Time is money, so they say, and while that age old business cliche may seem like a well worn way to lay guilt on procrastinators, it is also just straight out true when wages are doled out by the hour. Whether a wage slave at a fast food restaurant or high salaried upper-management, a person living in a capitalist society is paid for time worked. The value and ratio of time to money may vary greatly, but they are directly related. Time spent working should be time well paid.
But what if you could trick the system? What if you could work less without a dock in pay? This is the thought process behind time fraud – a futuristic sounding misdeed that is actually quite basic.
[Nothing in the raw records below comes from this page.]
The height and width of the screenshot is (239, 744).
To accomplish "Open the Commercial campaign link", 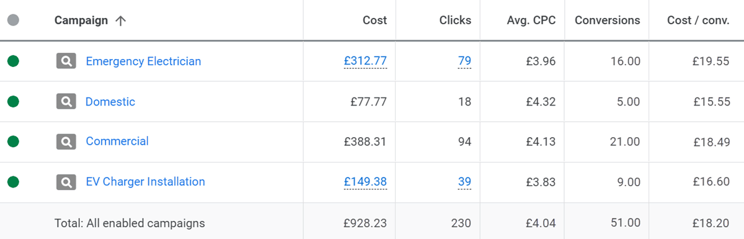I will [117, 141].
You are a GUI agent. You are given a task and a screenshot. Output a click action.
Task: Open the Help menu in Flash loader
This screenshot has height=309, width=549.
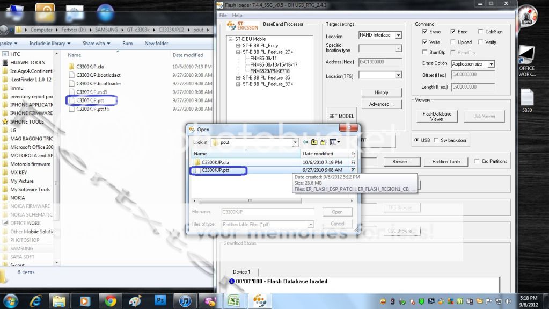tap(237, 16)
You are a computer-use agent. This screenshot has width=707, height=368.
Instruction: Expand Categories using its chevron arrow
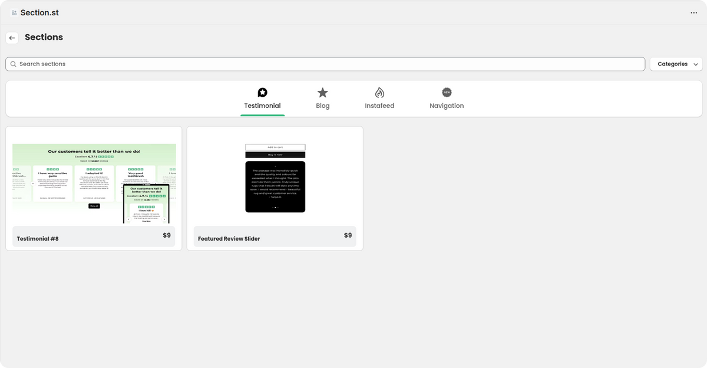[696, 64]
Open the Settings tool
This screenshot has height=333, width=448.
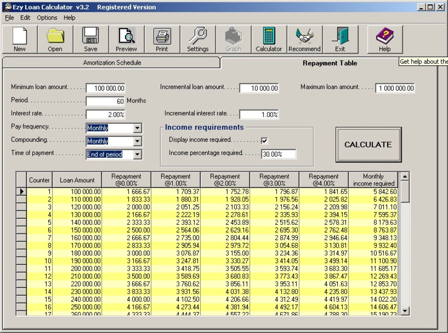click(x=198, y=39)
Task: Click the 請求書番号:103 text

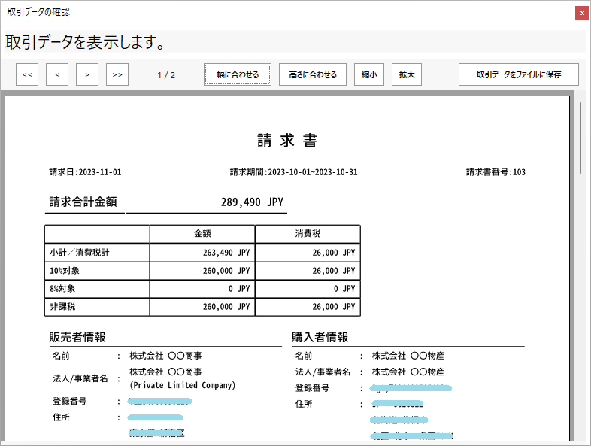Action: [x=496, y=172]
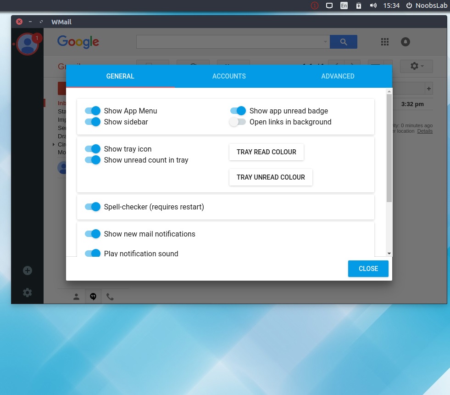Expand the Circles section in Gmail sidebar

point(54,144)
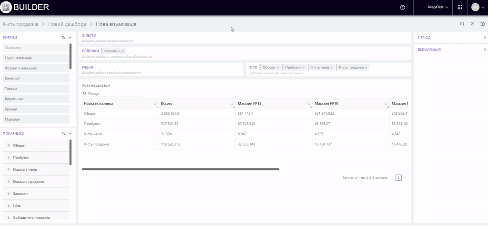Viewport: 488px width, 227px height.
Task: Click search icon in Показники panel
Action: (63, 134)
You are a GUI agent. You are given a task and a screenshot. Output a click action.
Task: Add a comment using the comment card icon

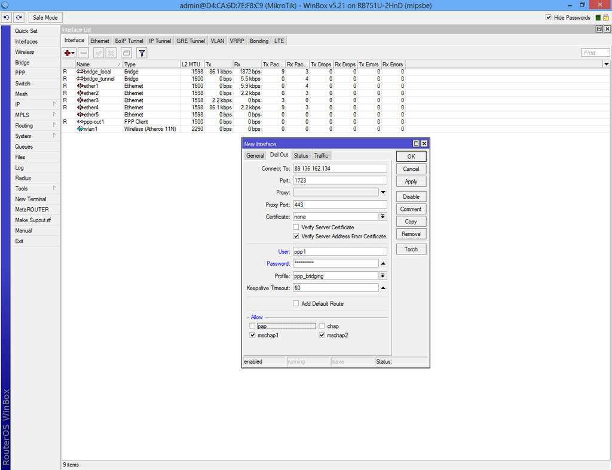pyautogui.click(x=127, y=53)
The idea is, usually with the help of an accomplice, an employee is signed in to work and then proceeds to do something anything) else. The motivation behind such an act can vary, as can the method, but in the end the result is the same: the time-money continuum is disrupted, an employer gives a an employee money for nothing.
Biometric time and attendance solutions address this time crime by their very nature. The basic two-person process described above, colloquially called ‘buddy punching’, relies on the transferable nature of punch cards and PINs. A truant worker wanting a full paycheck just needs to have someone willing to sign him in, as non-biometric systems don’t have a way of detecting human presence. Biometrics change that, though, and bring a higher level of accountability to the process.
Because a biometric factor is something you are instead of something you know (and can tell to other people) or something you have (and can give away to partners in time-crime), buddy punching simply can’t work, at least without some seriously impressive spoofing skills on behalf of the punch-clock bandit.
Time theft stretches beyond the unsupervised shift work, though, and can actually be a symptom of systemic workplace corruption. Imagine a buddy punching scenario in which the person punching the card is actually the boss, and the worker has never stepped foot on work premises. It’s a kind of time theft that is not uncommon in the public sector, and the fraud who ends up draining funds from the state is labeled a ‘ghost worker’.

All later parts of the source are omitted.